Backup vendor guarantees – are they worth anything?

Backup vendor guarantees – are they worth anything?

Chris EvansData Practice: Data Protection, Data Protection, Druva, Enterprise, Rubrik

Earlier this month, Druva announced a new Data Resiliency Guarantee aimed at providing financial compensation if the company fails to maintain agreed SLAs around data protection and security.  Rubrik (another backup company) also provides a Ransomware Recovery Warranty.  Are these guarantees worth the digital paper they are printed on?

Background

Vendor product and service guarantees are nothing new.  You may remember EMC’s nebulous inline services guarantee from 2014, which provided recompense should a customer be able to prove their XtremIO system was in any way throttling data services.  I doubt any customer received a payout or even tried to claim during the 4-month period the warranty was in place. 

Hitachi Vantara still appears to offer a 100% uptime guarantee, which has been in place for over 20 years.  However, it’s not particularly clear what Hitachi offers if the uptime isn’t met. 

Back in 2019, we discussed vendor guarantees on a Storage Unpacked podcast episode.  Infinidat had introduced its own guarantee scheme, so we probed then EMEA CTO Eran Brown as to what the guarantee actually offered. 

Finally, one other guarantee discussed on the podcast and in another post was that offered by HPE for its Primera storage platforms, which still appears to be in place.

Insuring for the Worst

Insurances and warranties are commonplace in daily life.  We can warrant the replacement or repair of technology, while insurance covers everything from vehicles to pets to our lives.  These policies are there to cover for unexpected and potentially expensive events, generally entirely replacing any loss.  In most cases, the loss is either quantifiable (the value of a vehicle) or written explicitly into a policy (as with life insurance). 

Valuing Data

When it comes to valuing our data, things get a bit more complicated.  The loss of a few cat pictures isn’t going to break the bank, but the inability to process sales will definitely hit the bottom line. 

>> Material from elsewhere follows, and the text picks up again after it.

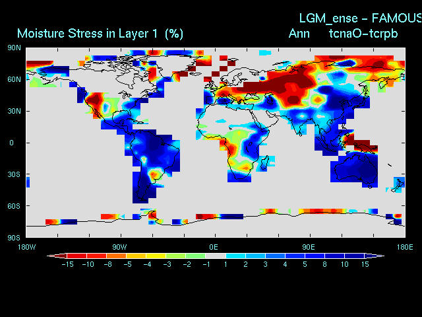The width and height of the screenshot is (422, 317).
Task: Click the 'LGM_ense - FAMOUS' header text
Action: (x=359, y=18)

Ransomware has made a data loss scenario even worse, with many companies choosing to pay a ransom (which could be tens of thousands of dollars or more) instead of going through protracted recovery. 

Depending on the type of ransomware attack and the severity, data may be irrecoverable, in which case a business is effectively out of business.  At this point, what value can be placed on the loss other than the value of the company’s equity?

Limits of Liability

As we’ve seen from the public cloud, no service provider will cover consequential losses (although it could be argued that SaaS vendors know the relative, if not the absolute value of data loss or outage for their customers).  Instead, the customer may receive service credits, which generally cover system downtime and offer only a fraction of the service cost, let alone financial loss from the outage. 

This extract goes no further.